Texto extraído:
········

DA CORRELAÇÃO ENTRE A TEORIA DOS JOGOS E OS JUIZADOS ESPECIAIS CRIMINAIS E SUA COMPETÊNCIA PARA CONCILIAÇÃO DE CONFLITOS

Por José Enéas barreto de Vilhena Frazão | 03/12/2010 | Direito

DA CORRELAÇÃO ENTRE A TEORIA DOS JOGOS E OS JUIZADOS ESPECIAIS CRIMINAIS E SUA COMPETÊNCIA PARA CONCILIAÇÃO DE CONFLITOS.

José Enéas Barreto de Vilhena Frazão.
Conrado Ewerton.

Sumário: Introdução; 1 Do conceito de teoria dos jogos e uma análise do dilema do prisioneiro enquanto problema correlato a esta teoria; 2 Dos juizados especiais criminais e suas competências legalmente previstas; 3 Da aplicabilidade da teoria dos jogos aos juizados especiais criminais;

Resumo
O presente desenvolvimento presta-se a um esforço acadêmico direcionado a uma tentativa de entendimento da teoria dos jogos (e do dilema do prisioneiro enquanto espécie de problema da teoria dos jogos), e sua aplicabilidade aos juizados especiais criminais, mais especificamente naquilo que diz respeito à sua competência para conciliação de conflitos entre as partes, buscando sempre atender aos princípios norteadores destes juizados que são os princípios da oralidade, informalidade, economia processual e celeridade, objetivando os melhores resultados possíveis para ambas as partes com o menor desgaste possível, tanto destas, quando da máquina judiciária. Buscar-se-á ainda uma associação entre a teoria dos jogos e os institutos jurídicos alienígenas guilty plea e plea bargaining, de origem norte americana, demonstrado a sua aplicabilidade da busca pelo planejamento estratégico em busca do melhor retorno.

········

Tarefa escrita 1: Segundo o texto extraído, quais são os princípios norteadores dos juizados especiais criminais?
Tarefa escrita 2: Transcreva fielmente o trecho do texto extraído que começa nas palavras "Por José Enéas" e termina depois de "de Vilhena Frazão.".
Baseie-se somente no texto extraído.

Dados apresentados:
········

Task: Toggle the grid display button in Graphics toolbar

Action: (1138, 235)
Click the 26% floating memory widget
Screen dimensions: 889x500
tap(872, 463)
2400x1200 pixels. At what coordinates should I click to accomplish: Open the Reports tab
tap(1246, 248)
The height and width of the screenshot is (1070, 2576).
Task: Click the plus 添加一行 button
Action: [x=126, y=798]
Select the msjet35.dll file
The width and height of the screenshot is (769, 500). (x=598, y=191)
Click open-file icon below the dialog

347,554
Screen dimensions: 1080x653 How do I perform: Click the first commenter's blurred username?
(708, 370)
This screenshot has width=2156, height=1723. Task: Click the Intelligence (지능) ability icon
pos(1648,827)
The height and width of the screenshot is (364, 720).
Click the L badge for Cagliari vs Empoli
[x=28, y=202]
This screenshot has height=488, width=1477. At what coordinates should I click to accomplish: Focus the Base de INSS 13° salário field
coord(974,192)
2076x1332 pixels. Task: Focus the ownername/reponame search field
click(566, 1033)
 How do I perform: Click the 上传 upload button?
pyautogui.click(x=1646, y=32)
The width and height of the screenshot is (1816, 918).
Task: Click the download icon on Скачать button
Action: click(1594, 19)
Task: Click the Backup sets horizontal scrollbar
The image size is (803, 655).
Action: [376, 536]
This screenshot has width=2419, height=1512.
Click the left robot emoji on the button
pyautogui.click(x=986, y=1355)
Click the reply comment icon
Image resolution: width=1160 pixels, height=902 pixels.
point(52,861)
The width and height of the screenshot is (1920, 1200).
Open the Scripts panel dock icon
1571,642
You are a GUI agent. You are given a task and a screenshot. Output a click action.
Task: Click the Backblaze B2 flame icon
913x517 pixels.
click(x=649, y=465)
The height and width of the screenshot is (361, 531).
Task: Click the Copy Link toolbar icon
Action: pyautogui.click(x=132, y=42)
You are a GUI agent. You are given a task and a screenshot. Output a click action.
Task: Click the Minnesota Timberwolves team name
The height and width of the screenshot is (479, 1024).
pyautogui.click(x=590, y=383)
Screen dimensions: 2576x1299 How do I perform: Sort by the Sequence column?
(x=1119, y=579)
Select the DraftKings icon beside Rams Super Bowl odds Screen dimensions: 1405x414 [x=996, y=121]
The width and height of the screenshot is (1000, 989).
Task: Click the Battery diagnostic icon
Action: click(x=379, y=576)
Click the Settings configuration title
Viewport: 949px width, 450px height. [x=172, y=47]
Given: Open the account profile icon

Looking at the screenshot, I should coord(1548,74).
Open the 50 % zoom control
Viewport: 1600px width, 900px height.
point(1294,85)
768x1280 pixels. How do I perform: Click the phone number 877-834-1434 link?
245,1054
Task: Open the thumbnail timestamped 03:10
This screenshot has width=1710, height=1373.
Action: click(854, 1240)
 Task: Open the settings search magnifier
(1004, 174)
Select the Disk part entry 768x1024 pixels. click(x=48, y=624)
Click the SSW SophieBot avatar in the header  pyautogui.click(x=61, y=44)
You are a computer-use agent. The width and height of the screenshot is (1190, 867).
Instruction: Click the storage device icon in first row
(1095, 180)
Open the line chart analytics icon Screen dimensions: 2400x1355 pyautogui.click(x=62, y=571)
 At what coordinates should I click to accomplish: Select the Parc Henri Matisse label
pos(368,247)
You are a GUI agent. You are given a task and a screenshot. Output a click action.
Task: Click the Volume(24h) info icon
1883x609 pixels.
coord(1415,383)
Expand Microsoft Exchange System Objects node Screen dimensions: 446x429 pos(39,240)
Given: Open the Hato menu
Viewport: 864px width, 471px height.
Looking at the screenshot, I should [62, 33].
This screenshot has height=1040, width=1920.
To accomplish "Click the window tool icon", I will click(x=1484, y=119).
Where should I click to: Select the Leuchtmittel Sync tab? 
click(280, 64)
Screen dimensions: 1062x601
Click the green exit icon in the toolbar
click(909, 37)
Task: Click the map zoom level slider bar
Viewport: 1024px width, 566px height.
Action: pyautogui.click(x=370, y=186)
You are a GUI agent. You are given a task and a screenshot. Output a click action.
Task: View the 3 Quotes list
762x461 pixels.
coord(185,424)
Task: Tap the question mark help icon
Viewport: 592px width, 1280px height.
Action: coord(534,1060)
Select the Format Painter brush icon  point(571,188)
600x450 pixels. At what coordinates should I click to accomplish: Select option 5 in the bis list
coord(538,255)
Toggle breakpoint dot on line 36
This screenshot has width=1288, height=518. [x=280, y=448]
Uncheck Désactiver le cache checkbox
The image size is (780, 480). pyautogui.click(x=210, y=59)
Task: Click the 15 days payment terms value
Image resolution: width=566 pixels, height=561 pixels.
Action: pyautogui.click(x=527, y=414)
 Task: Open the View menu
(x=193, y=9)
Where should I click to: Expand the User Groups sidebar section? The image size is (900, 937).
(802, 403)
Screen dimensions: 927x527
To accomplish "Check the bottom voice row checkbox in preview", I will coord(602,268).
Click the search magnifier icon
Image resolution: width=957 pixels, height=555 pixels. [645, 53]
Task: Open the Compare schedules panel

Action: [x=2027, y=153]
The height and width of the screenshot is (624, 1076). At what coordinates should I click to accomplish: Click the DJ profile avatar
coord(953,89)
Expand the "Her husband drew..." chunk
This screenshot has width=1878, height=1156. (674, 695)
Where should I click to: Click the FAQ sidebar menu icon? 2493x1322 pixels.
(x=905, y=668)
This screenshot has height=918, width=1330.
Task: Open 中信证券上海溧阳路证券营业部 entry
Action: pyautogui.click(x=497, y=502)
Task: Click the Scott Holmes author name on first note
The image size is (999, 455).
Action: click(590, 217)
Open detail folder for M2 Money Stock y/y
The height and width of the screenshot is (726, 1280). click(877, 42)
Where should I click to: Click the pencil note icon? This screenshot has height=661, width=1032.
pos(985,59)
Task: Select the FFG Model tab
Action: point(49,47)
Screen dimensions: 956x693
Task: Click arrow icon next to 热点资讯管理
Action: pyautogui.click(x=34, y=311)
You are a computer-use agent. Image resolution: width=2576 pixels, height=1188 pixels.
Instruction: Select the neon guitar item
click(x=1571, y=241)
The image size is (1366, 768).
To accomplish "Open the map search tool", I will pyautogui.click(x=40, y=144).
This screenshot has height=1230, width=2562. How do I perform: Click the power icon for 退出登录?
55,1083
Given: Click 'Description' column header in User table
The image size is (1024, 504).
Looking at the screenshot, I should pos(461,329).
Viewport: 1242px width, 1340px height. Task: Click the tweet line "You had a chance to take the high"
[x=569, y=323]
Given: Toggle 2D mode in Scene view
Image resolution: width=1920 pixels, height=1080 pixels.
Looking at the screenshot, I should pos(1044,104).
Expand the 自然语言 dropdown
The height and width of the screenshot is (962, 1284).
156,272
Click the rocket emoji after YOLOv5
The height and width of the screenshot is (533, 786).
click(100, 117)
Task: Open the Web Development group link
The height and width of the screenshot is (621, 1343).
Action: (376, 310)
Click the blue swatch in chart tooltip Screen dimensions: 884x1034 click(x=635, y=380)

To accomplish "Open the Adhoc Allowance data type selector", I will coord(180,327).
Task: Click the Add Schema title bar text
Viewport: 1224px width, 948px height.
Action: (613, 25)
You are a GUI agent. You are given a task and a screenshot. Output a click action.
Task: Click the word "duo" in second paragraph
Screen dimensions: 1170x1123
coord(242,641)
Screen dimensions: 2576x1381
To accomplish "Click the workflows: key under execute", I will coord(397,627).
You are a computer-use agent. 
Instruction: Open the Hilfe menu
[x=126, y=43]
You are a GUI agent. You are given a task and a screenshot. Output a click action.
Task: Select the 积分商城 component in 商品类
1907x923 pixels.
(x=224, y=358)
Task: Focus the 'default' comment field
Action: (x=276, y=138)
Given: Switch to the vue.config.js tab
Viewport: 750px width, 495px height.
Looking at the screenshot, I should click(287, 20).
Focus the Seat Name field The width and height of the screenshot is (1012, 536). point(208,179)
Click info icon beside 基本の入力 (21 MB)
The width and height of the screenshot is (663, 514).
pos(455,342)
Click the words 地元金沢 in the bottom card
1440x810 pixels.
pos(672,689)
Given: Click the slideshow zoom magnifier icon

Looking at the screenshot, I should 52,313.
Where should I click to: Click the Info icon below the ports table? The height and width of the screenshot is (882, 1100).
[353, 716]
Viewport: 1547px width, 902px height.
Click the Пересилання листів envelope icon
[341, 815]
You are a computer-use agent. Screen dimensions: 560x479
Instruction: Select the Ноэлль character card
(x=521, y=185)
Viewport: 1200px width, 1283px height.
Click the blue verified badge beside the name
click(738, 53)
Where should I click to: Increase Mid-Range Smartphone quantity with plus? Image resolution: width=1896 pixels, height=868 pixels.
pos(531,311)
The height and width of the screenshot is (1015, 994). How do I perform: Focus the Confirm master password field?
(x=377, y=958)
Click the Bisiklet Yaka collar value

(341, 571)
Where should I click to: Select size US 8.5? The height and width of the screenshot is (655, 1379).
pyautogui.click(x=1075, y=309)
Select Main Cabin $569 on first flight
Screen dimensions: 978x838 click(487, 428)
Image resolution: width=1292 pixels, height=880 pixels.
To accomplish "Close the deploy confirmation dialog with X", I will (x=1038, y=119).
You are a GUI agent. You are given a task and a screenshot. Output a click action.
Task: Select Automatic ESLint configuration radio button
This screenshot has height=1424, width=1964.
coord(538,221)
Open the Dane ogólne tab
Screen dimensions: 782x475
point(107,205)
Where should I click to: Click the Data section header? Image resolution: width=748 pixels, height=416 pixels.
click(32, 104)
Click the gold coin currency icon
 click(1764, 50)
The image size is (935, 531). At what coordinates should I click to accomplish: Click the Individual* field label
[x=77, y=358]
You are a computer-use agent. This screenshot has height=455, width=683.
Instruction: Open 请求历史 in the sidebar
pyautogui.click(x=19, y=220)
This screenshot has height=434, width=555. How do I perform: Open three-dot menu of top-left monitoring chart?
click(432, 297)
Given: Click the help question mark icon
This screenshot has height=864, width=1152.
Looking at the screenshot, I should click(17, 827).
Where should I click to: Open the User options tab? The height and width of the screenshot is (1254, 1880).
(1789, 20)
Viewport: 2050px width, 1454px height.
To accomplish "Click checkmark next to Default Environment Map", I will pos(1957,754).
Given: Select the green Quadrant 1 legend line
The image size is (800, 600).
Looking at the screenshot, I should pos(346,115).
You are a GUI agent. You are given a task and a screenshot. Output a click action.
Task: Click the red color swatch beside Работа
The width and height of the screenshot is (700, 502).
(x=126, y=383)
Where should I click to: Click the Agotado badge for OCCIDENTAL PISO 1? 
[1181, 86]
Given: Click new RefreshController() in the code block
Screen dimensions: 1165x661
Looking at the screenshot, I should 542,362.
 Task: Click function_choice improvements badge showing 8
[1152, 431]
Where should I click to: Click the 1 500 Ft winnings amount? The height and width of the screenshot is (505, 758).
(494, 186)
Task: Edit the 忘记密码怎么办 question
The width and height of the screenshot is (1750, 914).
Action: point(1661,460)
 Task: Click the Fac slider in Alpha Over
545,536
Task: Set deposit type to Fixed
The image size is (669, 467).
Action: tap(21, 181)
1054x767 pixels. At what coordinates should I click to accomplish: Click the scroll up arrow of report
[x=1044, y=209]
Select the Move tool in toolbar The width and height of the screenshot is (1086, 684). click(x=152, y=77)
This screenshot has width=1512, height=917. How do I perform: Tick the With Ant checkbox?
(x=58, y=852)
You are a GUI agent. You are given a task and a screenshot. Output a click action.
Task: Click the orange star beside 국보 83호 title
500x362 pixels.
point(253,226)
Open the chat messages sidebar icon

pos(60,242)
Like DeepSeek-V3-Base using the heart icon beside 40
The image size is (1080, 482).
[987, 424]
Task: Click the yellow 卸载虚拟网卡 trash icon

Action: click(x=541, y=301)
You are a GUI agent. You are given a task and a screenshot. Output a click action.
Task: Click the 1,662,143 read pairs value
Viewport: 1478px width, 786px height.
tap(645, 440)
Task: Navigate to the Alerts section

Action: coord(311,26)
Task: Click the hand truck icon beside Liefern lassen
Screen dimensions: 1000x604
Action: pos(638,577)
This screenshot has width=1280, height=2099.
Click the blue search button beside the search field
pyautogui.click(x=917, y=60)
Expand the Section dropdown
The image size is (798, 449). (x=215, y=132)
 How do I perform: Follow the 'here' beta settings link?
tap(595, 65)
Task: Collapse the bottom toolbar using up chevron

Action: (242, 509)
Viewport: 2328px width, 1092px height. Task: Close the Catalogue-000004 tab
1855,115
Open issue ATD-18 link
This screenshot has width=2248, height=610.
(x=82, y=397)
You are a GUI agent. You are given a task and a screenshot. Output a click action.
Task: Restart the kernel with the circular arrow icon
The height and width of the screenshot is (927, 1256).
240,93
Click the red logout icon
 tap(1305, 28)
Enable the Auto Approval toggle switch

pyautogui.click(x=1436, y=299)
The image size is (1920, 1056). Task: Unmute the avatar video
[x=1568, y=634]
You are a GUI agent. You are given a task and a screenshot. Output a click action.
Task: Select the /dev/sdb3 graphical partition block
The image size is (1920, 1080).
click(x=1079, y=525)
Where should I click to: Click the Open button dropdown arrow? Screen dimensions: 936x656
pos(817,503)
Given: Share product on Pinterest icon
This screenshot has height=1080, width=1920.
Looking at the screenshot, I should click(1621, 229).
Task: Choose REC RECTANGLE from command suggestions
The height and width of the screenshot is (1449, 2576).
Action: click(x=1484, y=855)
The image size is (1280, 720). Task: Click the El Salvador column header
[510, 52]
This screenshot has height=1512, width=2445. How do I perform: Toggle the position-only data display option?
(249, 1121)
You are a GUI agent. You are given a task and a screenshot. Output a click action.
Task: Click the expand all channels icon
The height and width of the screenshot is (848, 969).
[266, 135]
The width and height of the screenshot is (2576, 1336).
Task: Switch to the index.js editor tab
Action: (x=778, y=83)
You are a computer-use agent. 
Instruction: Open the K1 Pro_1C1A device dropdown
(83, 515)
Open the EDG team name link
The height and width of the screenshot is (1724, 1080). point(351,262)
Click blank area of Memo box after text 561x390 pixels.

········

Resposta correta 1: Os princípios da oralidade, informalidade, economia processual e celeridade.

Resposta correta 2:
Por José Enéas barreto de Vilhena Frazão | 03/12/2010 | Direito

DA CORRELAÇÃO ENTRE A TEORIA DOS JOGOS E OS JUIZADOS ESPECIAIS CRIMINAIS E SUA COMPETÊNCIA PARA CONCILIAÇÃO DE CONFLITOS.

José Enéas Barreto de Vilhena Frazão.